Treatment options for this case included both an endovascular and an open option. In addition to the endovascular approach described, coil embolization of the PFA before exclusion with a covered stent would have also be an acceptable option. An open repair with exclusion of the ruptured aneurysm and evacuation of hematoma would have been an acceptable open option. In our case specifically, we decided to treat by exclusion with a balloon-expandable covered stent and, if the hematoma continued to expand after exclusion of the PFA, we planned to treat percutaneously. The PFA would be easily accessible percutaneously and it could be coil embolized with the addition of thrombin injection if needed. A second option would be an open procedure to gain control and exclude the ruptured aneurysm. The recommended treatment for FMD in general is for a balloon angioplasty of the effected artery and only if symptomatic.

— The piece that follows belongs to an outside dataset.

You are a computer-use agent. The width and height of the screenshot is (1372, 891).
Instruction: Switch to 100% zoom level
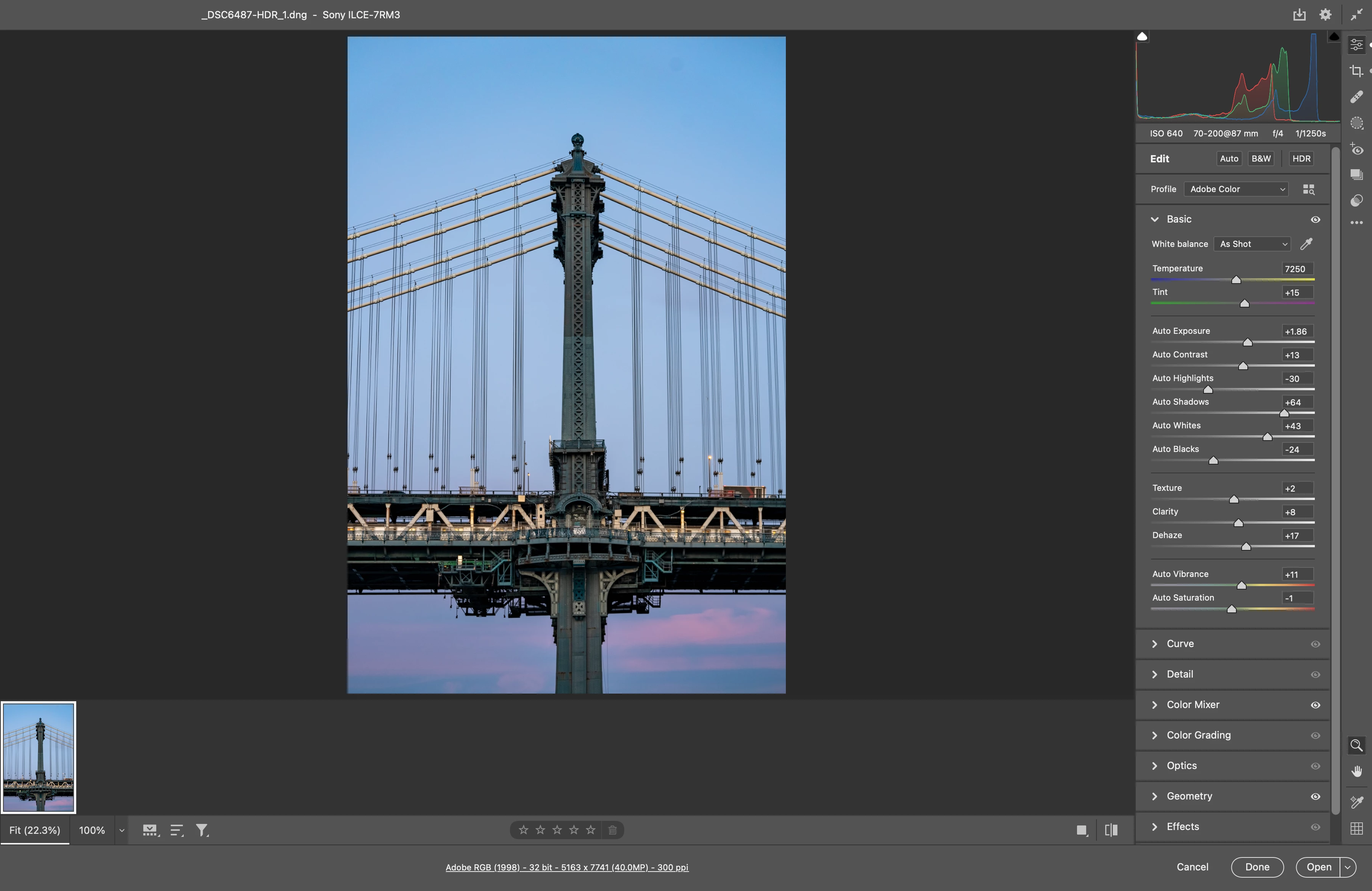[92, 830]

Although, the diagnosis of FMD requires a tissue diagnosis, our images are highly suggestive of a dysplasia component. This case illustrates the heterogeneous nature of the demographic, anatomic, and clinical presentations of PFA aneurysms and to our knowledge, this is the first reported case of such aneurysms with a beads on a string appearance, suggestive of FMD.

Further investigation is warranted regarding this complicated disease process as well as the efficacy of available treatment options.

Conclusions

We report a rare case of multianeurysmal degeneration of bilateral profunda femoris arteries in association with other lesions suggesting FMD. Treatment consisted of successful deployment of a covered balloon-expandable stent.